Task brief – Please put each line of the listing below into a JSON list of strings, one string per line, and leave out the blank lines.

====================

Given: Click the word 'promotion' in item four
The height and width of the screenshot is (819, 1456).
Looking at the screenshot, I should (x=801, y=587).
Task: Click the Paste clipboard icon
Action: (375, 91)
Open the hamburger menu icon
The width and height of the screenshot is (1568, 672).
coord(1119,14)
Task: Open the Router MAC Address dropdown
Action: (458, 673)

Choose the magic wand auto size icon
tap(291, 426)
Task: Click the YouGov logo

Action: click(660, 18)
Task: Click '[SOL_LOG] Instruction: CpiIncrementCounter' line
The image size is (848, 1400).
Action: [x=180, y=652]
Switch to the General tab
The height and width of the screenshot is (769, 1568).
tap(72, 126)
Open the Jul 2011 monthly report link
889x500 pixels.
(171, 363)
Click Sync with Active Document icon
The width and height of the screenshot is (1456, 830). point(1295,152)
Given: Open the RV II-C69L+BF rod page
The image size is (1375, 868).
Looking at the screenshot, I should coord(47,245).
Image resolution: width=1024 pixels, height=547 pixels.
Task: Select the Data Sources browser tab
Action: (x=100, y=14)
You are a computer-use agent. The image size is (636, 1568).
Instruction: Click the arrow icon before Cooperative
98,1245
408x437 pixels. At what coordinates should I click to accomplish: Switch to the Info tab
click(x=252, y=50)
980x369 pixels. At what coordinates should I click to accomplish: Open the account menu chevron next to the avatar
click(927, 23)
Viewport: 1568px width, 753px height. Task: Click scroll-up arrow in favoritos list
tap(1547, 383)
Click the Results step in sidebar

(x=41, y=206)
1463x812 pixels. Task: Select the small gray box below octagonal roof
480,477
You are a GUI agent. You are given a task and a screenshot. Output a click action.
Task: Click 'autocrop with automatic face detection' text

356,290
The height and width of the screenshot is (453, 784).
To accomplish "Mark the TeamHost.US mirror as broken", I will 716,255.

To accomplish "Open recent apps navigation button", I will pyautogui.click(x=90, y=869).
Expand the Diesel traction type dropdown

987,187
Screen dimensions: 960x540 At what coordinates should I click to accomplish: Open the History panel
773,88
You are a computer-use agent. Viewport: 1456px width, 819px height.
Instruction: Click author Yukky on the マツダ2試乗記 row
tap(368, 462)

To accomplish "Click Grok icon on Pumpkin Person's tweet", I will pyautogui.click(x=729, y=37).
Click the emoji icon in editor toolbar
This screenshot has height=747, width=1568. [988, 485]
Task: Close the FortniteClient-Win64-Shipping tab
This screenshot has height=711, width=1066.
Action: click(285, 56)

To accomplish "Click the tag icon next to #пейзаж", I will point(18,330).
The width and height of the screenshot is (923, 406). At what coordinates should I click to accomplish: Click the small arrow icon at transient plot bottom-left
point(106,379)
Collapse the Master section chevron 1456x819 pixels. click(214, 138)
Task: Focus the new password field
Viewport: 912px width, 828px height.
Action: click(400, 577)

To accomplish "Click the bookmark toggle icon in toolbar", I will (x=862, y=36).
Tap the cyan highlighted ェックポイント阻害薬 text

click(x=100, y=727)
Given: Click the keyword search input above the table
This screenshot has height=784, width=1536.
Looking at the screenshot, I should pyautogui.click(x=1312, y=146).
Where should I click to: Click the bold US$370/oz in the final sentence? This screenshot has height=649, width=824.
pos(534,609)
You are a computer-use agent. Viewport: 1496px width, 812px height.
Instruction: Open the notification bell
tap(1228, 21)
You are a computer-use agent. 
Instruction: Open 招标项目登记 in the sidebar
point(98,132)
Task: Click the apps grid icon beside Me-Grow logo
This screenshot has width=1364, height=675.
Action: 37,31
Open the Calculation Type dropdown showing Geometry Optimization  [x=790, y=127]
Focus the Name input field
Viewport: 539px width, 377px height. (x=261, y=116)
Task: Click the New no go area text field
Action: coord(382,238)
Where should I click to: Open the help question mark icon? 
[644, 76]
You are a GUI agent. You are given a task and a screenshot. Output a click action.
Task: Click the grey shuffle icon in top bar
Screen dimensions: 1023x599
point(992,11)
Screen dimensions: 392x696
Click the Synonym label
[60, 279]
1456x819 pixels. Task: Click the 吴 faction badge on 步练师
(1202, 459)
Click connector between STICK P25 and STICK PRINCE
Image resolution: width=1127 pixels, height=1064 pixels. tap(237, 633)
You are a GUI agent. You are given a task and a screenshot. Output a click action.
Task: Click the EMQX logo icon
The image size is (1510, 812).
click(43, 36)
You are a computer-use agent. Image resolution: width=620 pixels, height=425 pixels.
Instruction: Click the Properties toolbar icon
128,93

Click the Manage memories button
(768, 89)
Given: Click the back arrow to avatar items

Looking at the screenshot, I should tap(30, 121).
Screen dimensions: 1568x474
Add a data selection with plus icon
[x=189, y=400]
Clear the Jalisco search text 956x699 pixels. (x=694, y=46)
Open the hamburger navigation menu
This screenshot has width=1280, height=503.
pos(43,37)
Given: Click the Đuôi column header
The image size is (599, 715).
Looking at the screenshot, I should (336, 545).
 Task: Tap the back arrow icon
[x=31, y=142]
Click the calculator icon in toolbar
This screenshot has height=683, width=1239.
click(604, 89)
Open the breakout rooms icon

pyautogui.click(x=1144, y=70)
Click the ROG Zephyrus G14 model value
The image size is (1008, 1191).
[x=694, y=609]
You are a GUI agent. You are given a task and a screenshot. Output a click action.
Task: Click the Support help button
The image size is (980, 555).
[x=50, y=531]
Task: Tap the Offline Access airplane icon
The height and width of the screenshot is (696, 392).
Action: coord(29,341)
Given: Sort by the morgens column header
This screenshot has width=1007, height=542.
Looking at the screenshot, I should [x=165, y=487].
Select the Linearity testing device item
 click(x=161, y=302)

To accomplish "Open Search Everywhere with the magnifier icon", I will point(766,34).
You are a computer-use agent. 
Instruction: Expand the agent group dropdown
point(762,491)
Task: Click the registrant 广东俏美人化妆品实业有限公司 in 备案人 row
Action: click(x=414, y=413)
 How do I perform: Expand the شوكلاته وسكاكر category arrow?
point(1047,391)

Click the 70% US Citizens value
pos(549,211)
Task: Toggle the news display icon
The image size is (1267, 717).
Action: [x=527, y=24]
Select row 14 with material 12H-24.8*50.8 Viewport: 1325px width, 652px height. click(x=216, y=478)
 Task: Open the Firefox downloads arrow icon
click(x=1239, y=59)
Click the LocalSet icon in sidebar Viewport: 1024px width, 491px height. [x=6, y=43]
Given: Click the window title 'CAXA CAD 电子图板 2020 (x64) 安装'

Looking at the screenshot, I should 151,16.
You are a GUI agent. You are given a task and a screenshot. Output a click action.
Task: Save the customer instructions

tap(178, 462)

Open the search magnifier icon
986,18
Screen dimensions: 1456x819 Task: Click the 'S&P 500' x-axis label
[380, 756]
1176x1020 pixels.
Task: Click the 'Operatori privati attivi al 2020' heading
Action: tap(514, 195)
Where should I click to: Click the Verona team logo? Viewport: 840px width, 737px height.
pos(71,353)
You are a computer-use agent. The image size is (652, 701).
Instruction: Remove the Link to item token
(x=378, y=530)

====================

Final answer –
[
  "Given: Click the word 'promotion' in item four",
  "The height and width of the screenshot is (819, 1456).",
  "Looking at the screenshot, I should (x=801, y=587).",
  "Task: Click the Paste clipboard icon",
  "Action: (375, 91)",
  "Open the hamburger menu icon",
  "The width and height of the screenshot is (1568, 672).",
  "coord(1119,14)",
  "Task: Open the Router MAC Address dropdown",
  "Action: (458, 673)",
  "Choose the magic wand auto size icon",
  "tap(291, 426)",
  "Task: Click the YouGov logo",
  "Action: click(660, 18)",
  "Task: Click '[SOL_LOG] Instruction: CpiIncrementCounter' line",
  "The image size is (848, 1400).",
  "Action: [x=180, y=652]",
  "Switch to the General tab",
  "The height and width of the screenshot is (769, 1568).",
  "tap(72, 126)",
  "Open the Jul 2011 monthly report link",
  "889x500 pixels.",
  "(171, 363)",
  "Click Sync with Active Document icon",
  "The width and height of the screenshot is (1456, 830). point(1295,152)",
  "Given: Open the RV II-C69L+BF rod page",
  "The image size is (1375, 868).",
  "Looking at the screenshot, I should coord(47,245).",
  "Image resolution: width=1024 pixels, height=547 pixels.",
  "Task: Select the Data Sources browser tab",
  "Action: (x=100, y=14)",
  "You are a computer-use agent. The image size is (636, 1568).",
  "Instruction: Click the arrow icon before Cooperative",
  "98,1245",
  "408x437 pixels. At what coordinates should I click to accomplish: Switch to the Info tab",
  "click(x=252, y=50)",
  "980x369 pixels. At what coordinates should I click to accomplish: Open the account menu chevron next to the avatar",
  "click(927, 23)",
  "Viewport: 1568px width, 753px height. Task: Click scroll-up arrow in favoritos list",
  "tap(1547, 383)",
  "Click the Results step in sidebar",
  "(x=41, y=206)",
  "1463x812 pixels. Task: Select the small gray box below octagonal roof",
  "480,477",
  "You are a GUI agent. You are given a task and a screenshot. Output a click action.",
  "Task: Click 'autocrop with automatic face detection' text",
  "356,290",
  "The height and width of the screenshot is (453, 784).",
  "To accomplish \"Mark the TeamHost.US mirror as broken\", I will 716,255.",
  "To accomplish \"Open recent apps navigation button\", I will pyautogui.click(x=90, y=869).",
  "Expand the Diesel traction type dropdown",
  "987,187",
  "Screen dimensions: 960x540 At what coordinates should I click to accomplish: Open the History panel",
  "773,88",
  "You are a computer-use agent. Viewport: 1456px width, 819px height.",
  "Instruction: Click author Yukky on the マツダ2試乗記 row",
  "tap(368, 462)",
  "To accomplish \"Click Grok icon on Pumpkin Person's tweet\", I will pyautogui.click(x=729, y=37).",
  "Click the emoji icon in editor toolbar",
  "This screenshot has height=747, width=1568. [988, 485]",
  "Task: Close the FortniteClient-Win64-Shipping tab",
  "This screenshot has height=711, width=1066.",
  "Action: click(285, 56)",
  "To accomplish \"Click the tag icon next to #пейзаж\", I will point(18,330).",
  "The width and height of the screenshot is (923, 406). At what coordinates should I click to accomplish: Click the small arrow icon at transient plot bottom-left",
  "point(106,379)",
  "Collapse the Master section chevron 1456x819 pixels. click(214, 138)",
  "Task: Focus the new password field",
  "Viewport: 912px width, 828px height.",
  "Action: click(400, 577)",
  "To accomplish \"Click the bookmark toggle icon in toolbar\", I will (x=862, y=36).",
  "Tap the cyan highlighted ェックポイント阻害薬 text",
  "click(x=100, y=727)",
  "Given: Click the keyword search input above the table",
  "This screenshot has height=784, width=1536.",
  "Looking at the screenshot, I should pyautogui.click(x=1312, y=146).",
  "Where should I click to: Click the bold US$370/oz in the final sentence? This screenshot has height=649, width=824.",
  "pos(534,609)",
  "You are a computer-use agent. Viewport: 1496px width, 812px height.",
  "Instruction: Open the notification bell",
  "tap(1228, 21)",
  "You are a computer-use agent. ",
  "Instruction: Open 招标项目登记 in the sidebar",
  "point(98,132)",
  "Task: Click the apps grid icon beside Me-Grow logo",
  "This screenshot has width=1364, height=675.",
  "Action: 37,31",
  "Open the Calculation Type dropdown showing Geometry Optimization  [x=790, y=127]",
  "Focus the Name input field",
  "Viewport: 539px width, 377px height. (x=261, y=116)",
  "Task: Click the New no go area text field",
  "Action: coord(382,238)",
  "Where should I click to: Open the help question mark icon? ",
  "[644, 76]",
  "You are a GUI agent. You are given a task and a screenshot. Output a click action.",
  "Task: Click the grey shuffle icon in top bar",
  "Screen dimensions: 1023x599",
  "point(992,11)",
  "Screen dimensions: 392x696",
  "Click the Synonym label",
  "[60, 279]",
  "1456x819 pixels. Task: Click the 吴 faction badge on 步练师",
  "(1202, 459)",
  "Click connector between STICK P25 and STICK PRINCE",
  "Image resolution: width=1127 pixels, height=1064 pixels. tap(237, 633)",
  "You are a GUI agent. You are given a task and a screenshot. Output a click action.",
  "Task: Click the EMQX logo icon",
  "The image size is (1510, 812).",
  "click(43, 36)",
  "You are a computer-use agent. Image resolution: width=620 pixels, height=425 pixels.",
  "Instruction: Click the Properties toolbar icon",
  "128,93",
  "Click the Manage memories button",
  "(768, 89)",
  "Given: Click the back arrow to avatar items",
  "Looking at the screenshot, I should tap(30, 121).",
  "Screen dimensions: 1568x474",
  "Add a data selection with plus icon",
  "[x=189, y=400]",
  "Clear the Jalisco search text 956x699 pixels. (x=694, y=46)",
  "Open the hamburger navigation menu",
  "This screenshot has width=1280, height=503.",
  "pos(43,37)",
  "Given: Click the Đuôi column header",
  "The image size is (599, 715).",
  "Looking at the screenshot, I should (336, 545).",
  " Task: Tap the back arrow icon",
  "[x=31, y=142]",
  "Click the calculator icon in toolbar",
  "This screenshot has height=683, width=1239.",
  "click(604, 89)",
  "Open the breakout rooms icon",
  "pyautogui.click(x=1144, y=70)",
  "Click the ROG Zephyrus G14 model value",
  "The image size is (1008, 1191).",
  "[x=694, y=609]",
  "You are a GUI agent. You are given a task and a screenshot. Output a click action.",
  "Task: Click the Support help button",
  "The image size is (980, 555).",
  "[x=50, y=531]",
  "Task: Tap the Offline Access airplane icon",
  "The height and width of the screenshot is (696, 392).",
  "Action: coord(29,341)",
  "Given: Sort by the morgens column header",
  "This screenshot has width=1007, height=542.",
  "Looking at the screenshot, I should [x=165, y=487].",
  "Select the Linearity testing device item",
  " click(x=161, y=302)",
  "To accomplish \"Open Search Everywhere with the magnifier icon\", I will point(766,34).",
  "You are a computer-use agent. ",
  "Instruction: Expand the agent group dropdown",
  "point(762,491)",
  "Task: Click the registrant 广东俏美人化妆品实业有限公司 in 备案人 row",
  "Action: click(x=414, y=413)",
  " How do I perform: Expand the شوكلاته وسكاكر category arrow?",
  "point(1047,391)",
  "Click the 70% US Citizens value",
  "pos(549,211)",
  "Task: Toggle the news display icon",
  "The image size is (1267, 717).",
  "Action: [x=527, y=24]",
  "Select row 14 with material 12H-24.8*50.8 Viewport: 1325px width, 652px height. click(x=216, y=478)",
  " Task: Open the Firefox downloads arrow icon",
  "click(x=1239, y=59)",
  "Click the LocalSet icon in sidebar Viewport: 1024px width, 491px height. [x=6, y=43]",
  "Given: Click the window title 'CAXA CAD 电子图板 2020 (x64) 安装'",
  "Looking at the screenshot, I should 151,16.",
  "You are a GUI agent. You are given a task and a screenshot. Output a click action.",
  "Task: Save the customer instructions",
  "tap(178, 462)",
  "Open the search magnifier icon",
  "986,18",
  "Screen dimensions: 1456x819 Task: Click the 'S&P 500' x-axis label",
  "[380, 756]",
  "1176x1020 pixels.",
  "Task: Click the 'Operatori privati attivi al 2020' heading",
  "Action: tap(514, 195)",
  "Where should I click to: Click the Verona team logo? Viewport: 840px width, 737px height.",
  "pos(71,353)",
  "You are a computer-use agent. The image size is (652, 701).",
  "Instruction: Remove the Link to item token",
  "(x=378, y=530)"
]